On a mailing list I follow, tempers got hot this week over discussions of liturgical abuses.
Some people were appalled about erroneous practices; some people, who don’t see those abuses locally, wondered what the fuss was about.
So I urged everybody to be more understanding:
Dear fellow list-members,
Please try to keep some perspective about liturgical faults that happen in various churches.
First, it’s reasonable to feel offended by abuses that happen now, and abuses that we witness personally. On the other hand, let’s not give undue importance to one-time aberrations that are not widespread and are not repeated. Let’s not be outraged for years over some abuse that we saw on the Internet. Constant outrage is not good for our spiritual life.
Second, let’s acknowledge that right now there is good news: there is a strong movement underway among priests, bishops, and laity to recover reverence and beauty in the celebration of Mass. The writings of Pope Benedict are contributing to this.
You can follow this development through websites like
Third, the clergy are changing, but correcting problems takes time. The 1960s generation of ultra-liberal priests that introduced many abuses is going to retirement; they are passing from the scene, and younger priests are not interested in keeping their erroneous attitudes or erroneous practices.
Many people have learned wrong practices, and in some parishes, they are so habitual that correcting the problems is going to require some patience. Sad to say, it’s going to take decades to turn attitudes around.
This week the press reported about the Archbishop of Ottawa who is trying to get people all over his diocese to kneel during the Eucharistic Prayer. In some parishes up there, people hadn’t been kneeling at all:
This movement for reform is a good thing, but the press is happy to report complaints from people who don’t like it.
(Be aware that the rules for kneeling are not the same in every country, so don’t be surprised if the Archbishop’s rules are not the same as the American rules.)
Bishops and priests who want to make the celebration of Mass more correct and more reverent often have to choose their battles carefully, letting some smaller failings go on, while trying to educate the people about what the Church wants.

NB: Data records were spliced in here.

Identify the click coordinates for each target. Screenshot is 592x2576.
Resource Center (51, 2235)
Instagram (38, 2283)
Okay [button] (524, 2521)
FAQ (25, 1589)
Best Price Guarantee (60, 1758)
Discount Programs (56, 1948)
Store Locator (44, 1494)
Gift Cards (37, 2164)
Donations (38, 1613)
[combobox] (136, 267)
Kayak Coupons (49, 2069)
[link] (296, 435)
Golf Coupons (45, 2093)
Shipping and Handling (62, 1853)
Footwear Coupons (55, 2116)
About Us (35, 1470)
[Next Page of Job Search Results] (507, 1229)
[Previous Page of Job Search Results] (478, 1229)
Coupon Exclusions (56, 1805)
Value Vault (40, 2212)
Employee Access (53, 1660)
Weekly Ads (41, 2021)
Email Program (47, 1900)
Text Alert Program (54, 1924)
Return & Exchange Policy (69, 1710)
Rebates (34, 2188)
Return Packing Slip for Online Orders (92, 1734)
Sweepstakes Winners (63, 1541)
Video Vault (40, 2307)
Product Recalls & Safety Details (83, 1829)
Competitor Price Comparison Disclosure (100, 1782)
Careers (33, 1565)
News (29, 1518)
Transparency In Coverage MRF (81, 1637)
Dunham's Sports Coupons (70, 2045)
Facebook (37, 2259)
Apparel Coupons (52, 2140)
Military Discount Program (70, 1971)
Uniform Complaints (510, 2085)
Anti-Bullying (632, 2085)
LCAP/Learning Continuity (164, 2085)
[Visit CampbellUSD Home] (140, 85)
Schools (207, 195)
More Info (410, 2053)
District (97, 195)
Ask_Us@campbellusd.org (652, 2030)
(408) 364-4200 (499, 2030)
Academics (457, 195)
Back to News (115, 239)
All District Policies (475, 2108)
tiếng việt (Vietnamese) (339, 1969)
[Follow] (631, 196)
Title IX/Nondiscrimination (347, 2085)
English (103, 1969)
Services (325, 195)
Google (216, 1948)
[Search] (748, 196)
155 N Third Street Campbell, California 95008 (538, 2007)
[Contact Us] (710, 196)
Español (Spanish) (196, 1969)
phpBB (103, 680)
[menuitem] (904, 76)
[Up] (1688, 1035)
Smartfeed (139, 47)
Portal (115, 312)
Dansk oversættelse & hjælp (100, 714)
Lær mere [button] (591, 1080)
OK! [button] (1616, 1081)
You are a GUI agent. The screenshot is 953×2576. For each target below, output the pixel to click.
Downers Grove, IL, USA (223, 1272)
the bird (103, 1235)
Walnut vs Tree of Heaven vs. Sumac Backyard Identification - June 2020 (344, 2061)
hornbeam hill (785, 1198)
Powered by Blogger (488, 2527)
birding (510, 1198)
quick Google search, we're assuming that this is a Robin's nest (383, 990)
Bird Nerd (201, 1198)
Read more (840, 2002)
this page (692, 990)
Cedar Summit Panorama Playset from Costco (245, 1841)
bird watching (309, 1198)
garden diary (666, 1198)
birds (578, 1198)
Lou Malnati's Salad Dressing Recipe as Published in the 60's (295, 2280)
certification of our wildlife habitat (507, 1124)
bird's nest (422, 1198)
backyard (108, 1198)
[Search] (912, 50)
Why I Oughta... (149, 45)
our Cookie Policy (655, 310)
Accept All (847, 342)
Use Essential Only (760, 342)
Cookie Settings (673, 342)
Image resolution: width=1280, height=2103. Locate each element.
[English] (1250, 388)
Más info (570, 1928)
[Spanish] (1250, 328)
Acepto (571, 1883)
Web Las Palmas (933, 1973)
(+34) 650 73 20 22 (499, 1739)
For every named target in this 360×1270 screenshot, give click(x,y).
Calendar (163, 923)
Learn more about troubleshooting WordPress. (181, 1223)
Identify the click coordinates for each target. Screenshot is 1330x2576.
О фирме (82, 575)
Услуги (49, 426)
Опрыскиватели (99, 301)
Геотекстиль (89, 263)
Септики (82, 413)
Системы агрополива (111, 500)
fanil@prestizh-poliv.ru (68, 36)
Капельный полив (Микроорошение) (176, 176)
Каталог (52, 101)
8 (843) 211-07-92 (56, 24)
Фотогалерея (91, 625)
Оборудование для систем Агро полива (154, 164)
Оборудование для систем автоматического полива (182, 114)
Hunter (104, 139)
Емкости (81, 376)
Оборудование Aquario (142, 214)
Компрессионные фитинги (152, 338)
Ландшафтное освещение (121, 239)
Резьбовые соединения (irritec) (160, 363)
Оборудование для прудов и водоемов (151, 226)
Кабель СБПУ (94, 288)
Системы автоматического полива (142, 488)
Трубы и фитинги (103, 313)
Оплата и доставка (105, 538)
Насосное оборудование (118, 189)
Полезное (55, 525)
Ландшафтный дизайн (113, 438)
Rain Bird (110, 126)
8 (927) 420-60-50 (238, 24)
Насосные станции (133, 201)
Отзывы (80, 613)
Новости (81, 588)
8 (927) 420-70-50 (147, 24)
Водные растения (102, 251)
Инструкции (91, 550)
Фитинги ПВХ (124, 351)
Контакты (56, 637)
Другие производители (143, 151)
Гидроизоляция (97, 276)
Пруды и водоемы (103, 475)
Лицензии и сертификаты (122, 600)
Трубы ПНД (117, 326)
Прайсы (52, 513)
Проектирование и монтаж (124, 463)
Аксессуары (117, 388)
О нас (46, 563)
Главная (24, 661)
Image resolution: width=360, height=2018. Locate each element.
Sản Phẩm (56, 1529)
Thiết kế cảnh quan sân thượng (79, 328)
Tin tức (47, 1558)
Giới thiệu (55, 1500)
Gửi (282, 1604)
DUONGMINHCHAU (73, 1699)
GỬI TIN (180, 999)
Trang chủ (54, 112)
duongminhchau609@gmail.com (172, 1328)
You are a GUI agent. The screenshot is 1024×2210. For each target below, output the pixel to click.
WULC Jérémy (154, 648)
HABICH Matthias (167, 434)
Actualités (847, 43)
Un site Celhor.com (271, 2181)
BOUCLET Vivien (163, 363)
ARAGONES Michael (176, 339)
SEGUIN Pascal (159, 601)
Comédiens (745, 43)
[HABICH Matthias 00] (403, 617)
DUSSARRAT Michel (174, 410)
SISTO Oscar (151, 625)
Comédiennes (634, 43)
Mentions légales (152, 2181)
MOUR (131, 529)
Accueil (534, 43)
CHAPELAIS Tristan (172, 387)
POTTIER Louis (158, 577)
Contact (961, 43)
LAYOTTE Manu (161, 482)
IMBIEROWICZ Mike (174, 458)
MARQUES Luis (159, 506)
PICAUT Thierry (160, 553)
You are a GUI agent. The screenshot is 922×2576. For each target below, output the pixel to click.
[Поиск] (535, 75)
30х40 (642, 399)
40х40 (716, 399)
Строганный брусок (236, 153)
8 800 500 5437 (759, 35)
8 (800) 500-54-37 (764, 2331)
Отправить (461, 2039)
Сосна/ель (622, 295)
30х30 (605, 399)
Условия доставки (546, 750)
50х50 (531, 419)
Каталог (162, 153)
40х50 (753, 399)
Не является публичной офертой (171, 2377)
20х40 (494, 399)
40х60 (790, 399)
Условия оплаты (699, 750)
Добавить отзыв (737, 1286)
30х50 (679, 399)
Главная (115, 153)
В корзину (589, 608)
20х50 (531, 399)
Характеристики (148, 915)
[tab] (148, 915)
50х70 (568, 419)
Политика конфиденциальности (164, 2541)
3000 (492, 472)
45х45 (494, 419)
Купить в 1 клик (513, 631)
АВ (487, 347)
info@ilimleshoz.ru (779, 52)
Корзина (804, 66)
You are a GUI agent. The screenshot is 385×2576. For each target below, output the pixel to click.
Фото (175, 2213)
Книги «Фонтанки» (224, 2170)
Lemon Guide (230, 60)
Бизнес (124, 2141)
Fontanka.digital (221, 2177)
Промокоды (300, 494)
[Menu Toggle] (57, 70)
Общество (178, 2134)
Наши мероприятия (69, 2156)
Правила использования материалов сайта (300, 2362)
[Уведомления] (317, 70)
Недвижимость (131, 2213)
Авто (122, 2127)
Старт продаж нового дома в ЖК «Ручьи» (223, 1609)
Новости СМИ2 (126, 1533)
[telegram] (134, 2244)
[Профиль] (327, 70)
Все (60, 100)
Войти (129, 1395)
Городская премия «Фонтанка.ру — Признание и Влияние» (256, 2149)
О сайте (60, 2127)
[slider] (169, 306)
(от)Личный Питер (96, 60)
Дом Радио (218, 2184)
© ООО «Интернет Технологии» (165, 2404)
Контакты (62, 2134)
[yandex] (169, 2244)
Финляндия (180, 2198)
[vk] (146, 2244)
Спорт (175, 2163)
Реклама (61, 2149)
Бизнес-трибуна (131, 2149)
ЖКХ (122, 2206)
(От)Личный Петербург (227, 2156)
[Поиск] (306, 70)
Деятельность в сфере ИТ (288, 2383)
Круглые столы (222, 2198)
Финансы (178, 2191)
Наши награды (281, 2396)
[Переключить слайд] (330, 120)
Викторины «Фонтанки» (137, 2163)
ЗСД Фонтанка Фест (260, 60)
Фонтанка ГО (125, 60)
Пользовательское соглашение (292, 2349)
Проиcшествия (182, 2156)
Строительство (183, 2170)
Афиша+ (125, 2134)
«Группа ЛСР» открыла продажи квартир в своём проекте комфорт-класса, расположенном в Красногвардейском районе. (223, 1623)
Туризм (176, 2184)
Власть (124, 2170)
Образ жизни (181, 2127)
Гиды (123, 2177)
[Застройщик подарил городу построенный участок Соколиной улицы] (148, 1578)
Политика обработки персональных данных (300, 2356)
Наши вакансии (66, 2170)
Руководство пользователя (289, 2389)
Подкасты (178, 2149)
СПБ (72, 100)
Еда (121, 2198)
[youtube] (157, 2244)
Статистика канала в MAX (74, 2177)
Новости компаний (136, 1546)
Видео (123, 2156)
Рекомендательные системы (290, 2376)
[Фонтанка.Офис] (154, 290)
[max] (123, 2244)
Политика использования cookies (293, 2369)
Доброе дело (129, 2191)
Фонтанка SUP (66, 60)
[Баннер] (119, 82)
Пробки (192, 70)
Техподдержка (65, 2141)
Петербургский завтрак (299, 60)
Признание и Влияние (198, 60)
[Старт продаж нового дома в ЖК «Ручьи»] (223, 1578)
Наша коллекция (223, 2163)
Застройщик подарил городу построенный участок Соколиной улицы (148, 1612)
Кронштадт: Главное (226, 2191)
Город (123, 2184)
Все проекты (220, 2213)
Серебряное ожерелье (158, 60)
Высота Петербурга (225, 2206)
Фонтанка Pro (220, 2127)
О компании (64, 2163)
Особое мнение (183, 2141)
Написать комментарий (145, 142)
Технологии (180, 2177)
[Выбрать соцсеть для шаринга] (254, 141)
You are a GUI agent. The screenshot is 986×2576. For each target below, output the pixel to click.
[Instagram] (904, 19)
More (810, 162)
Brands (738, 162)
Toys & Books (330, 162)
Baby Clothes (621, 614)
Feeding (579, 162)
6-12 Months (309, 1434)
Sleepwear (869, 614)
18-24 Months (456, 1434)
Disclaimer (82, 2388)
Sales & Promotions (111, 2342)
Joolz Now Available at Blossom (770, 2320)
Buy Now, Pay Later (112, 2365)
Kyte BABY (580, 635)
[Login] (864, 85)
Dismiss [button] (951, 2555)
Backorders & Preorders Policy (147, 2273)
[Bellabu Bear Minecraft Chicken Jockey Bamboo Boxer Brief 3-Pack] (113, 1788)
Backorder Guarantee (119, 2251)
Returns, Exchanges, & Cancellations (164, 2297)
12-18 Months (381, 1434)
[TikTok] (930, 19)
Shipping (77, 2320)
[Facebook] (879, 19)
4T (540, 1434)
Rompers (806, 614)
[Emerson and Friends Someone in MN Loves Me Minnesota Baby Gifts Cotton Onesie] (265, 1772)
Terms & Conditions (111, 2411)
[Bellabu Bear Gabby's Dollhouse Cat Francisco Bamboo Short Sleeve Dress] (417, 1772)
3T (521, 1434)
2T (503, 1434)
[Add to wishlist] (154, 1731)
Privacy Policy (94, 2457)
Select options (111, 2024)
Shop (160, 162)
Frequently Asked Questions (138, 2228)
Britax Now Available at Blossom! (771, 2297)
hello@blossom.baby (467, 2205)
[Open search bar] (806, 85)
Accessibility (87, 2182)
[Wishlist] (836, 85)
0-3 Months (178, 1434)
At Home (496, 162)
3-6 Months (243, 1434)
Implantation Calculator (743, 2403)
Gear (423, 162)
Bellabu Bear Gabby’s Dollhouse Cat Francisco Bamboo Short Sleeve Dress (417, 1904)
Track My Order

So if some minor deviation happens, don’t jump to conclusions about the priest or the parish. Be merciful.
Fourth, keep in mind that your local experience in your diocese — whether your experience is good or not so good — can’t be projected out to the whole country or the whole world. Other readers who have different experiences from yours are not crazy: conditions really are not the same everywhere.
Thanks for thinking about these things. Thanks for being merciful.